Setting options for the level of protection (S7-300, S7-400) - STEP 7

Functional description of S7-300/400 CPUs (S7-300, S7-400)
ft:publication_title
Functional description of S7-300/400 CPUs (S7-300, S7-400)
Product
STEP 7
Version
V20
Publication date
11/2024
Language
en-US
Setting options for the level of protection

Protection level

This section explains how to use the individual protection levels of the S7 CPUs and what influence the type of S7 CPU has on the parameter assignment and use of the respective protection level.

Default behavior

There is no password assignment in the default protection level behavior. This level of protection means "No protection".

A password can only be given if you have selected the option "Removable with password". This option gives you write access to the CPU in RUN mode if the CPU has been write-protected with the "PROTECT" instruction in the user program.

Note

If the default protection level of your CPU is active and your CPU supports the instruction "PROTECT", you can use this instruction to switch between the default protection level "No protection" and the protection level "Write protection".

Additional password-protected protection levels

A password is required for the following protection levels:

  • Write protection: With this protection level, only read-only access is available without entering the correct password, regardless of the keyswitch setting. To enable this protection level a password is required.

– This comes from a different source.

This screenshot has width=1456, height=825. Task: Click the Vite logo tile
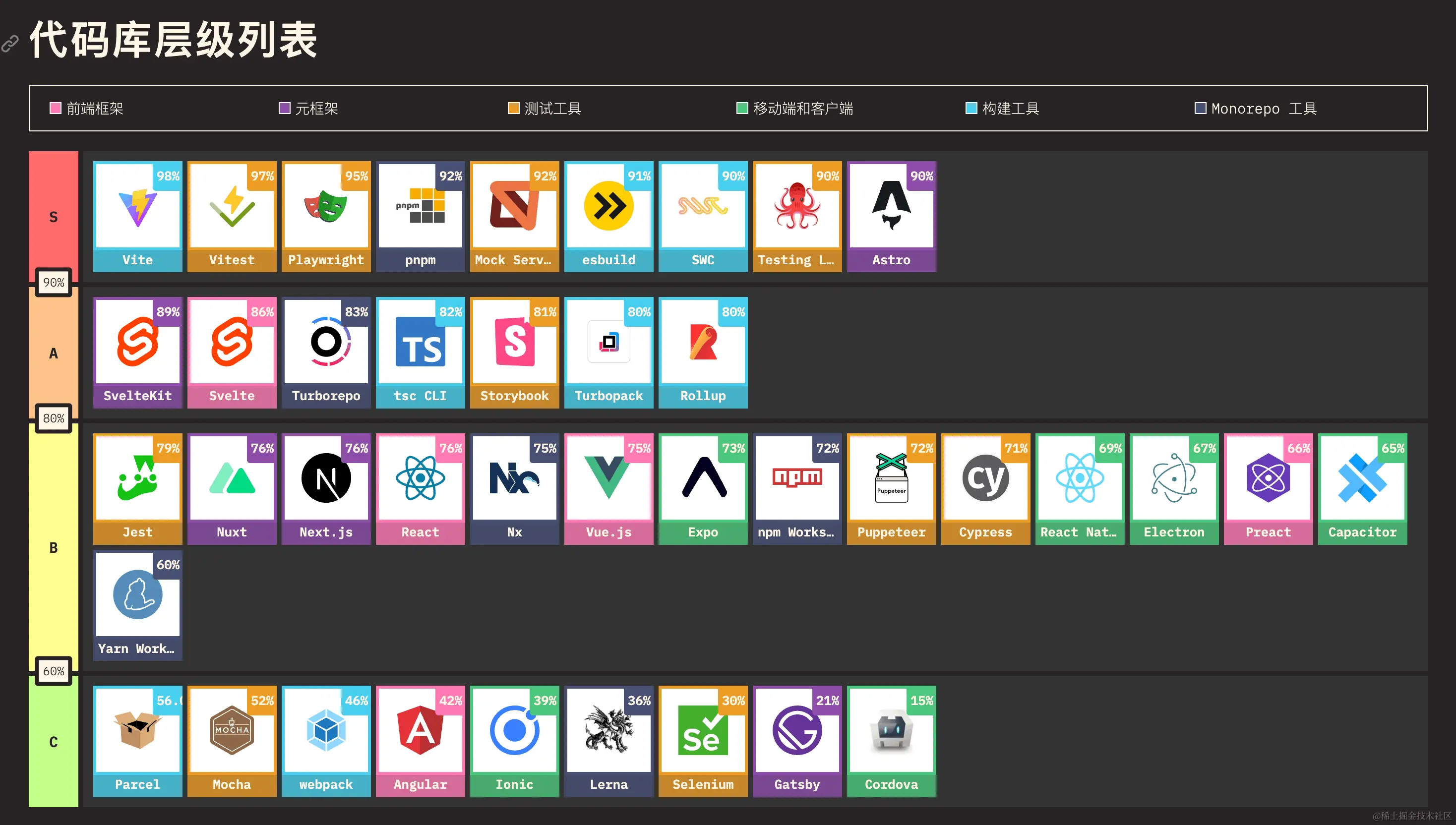(x=137, y=207)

  • Write/read protection: With this protection level, neither read nor write access is available without entering the correct password, regardless of the keyswitch setting. A password must be assigned before this protection level can be selected.

Write and read access is possible if the password is known regardless of the level of protection set.

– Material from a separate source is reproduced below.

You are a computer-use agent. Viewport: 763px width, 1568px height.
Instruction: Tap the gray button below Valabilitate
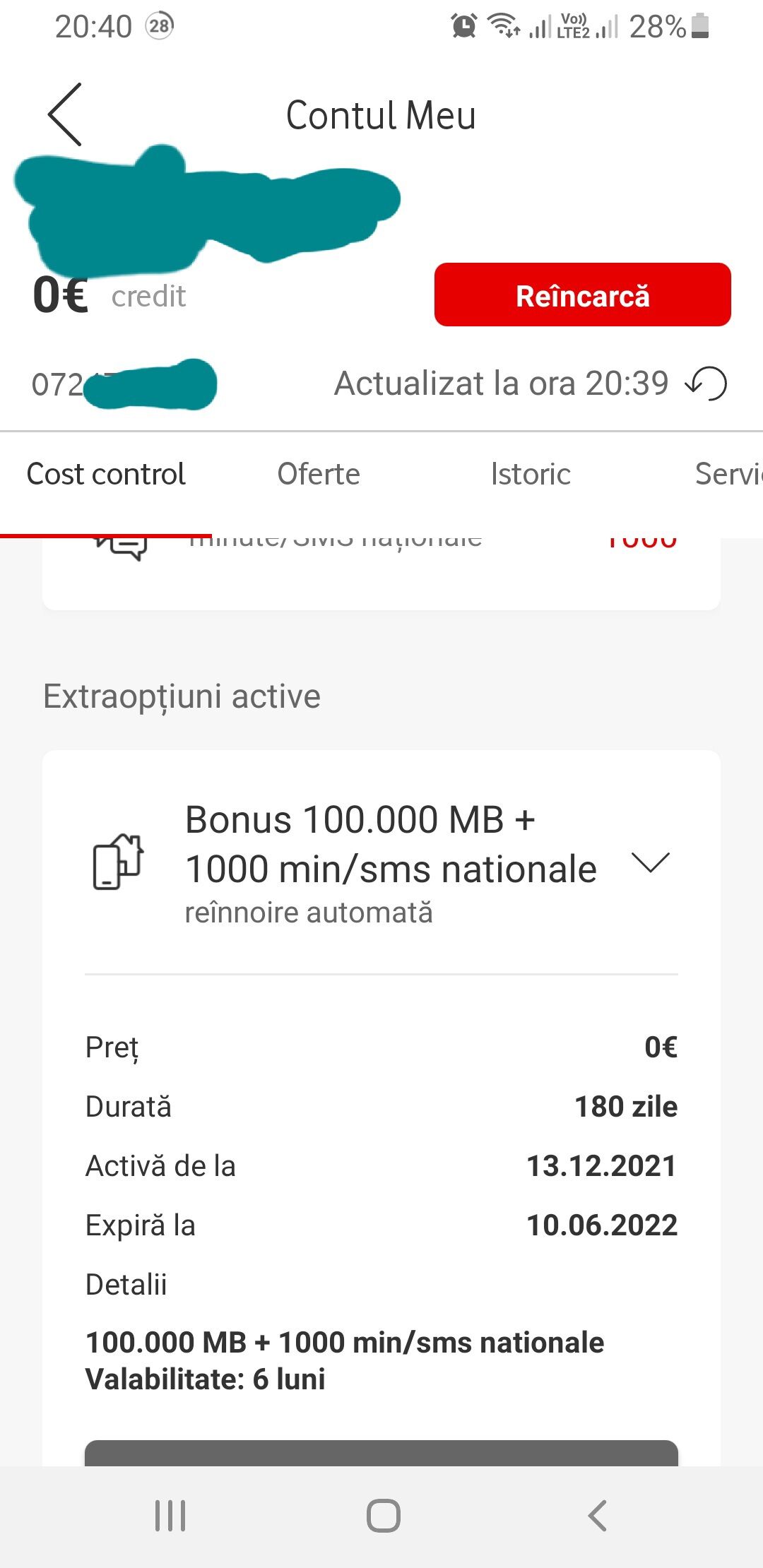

Behavior of a password-protected module during operation

The CPU protection takes effect after the settings are downloaded in the CPU.

Before an online function is executed, the necessary permission is checked and, if necessary, the user is prompted to enter a password.

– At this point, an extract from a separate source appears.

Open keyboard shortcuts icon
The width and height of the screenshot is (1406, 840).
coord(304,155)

Example: The module was assigned a protection level and you want to execute the "Modify tags" function. This requires write access; therefore, the assigned password must be entered to execute the function.

The functions protected by a password can only be executed by one programming device/PC at any one time. Another programming device/PC cannot log on with a password.

Access authorization to the protected data is in effect for the duration of the online connection, or until the access authorization is manually rescinded with "Online > Delete access rights".

Note

You can not restrict functions for process control, monitoring, and communications. Thus, for example, the "Set time of day/date" function cannot be locked with a password.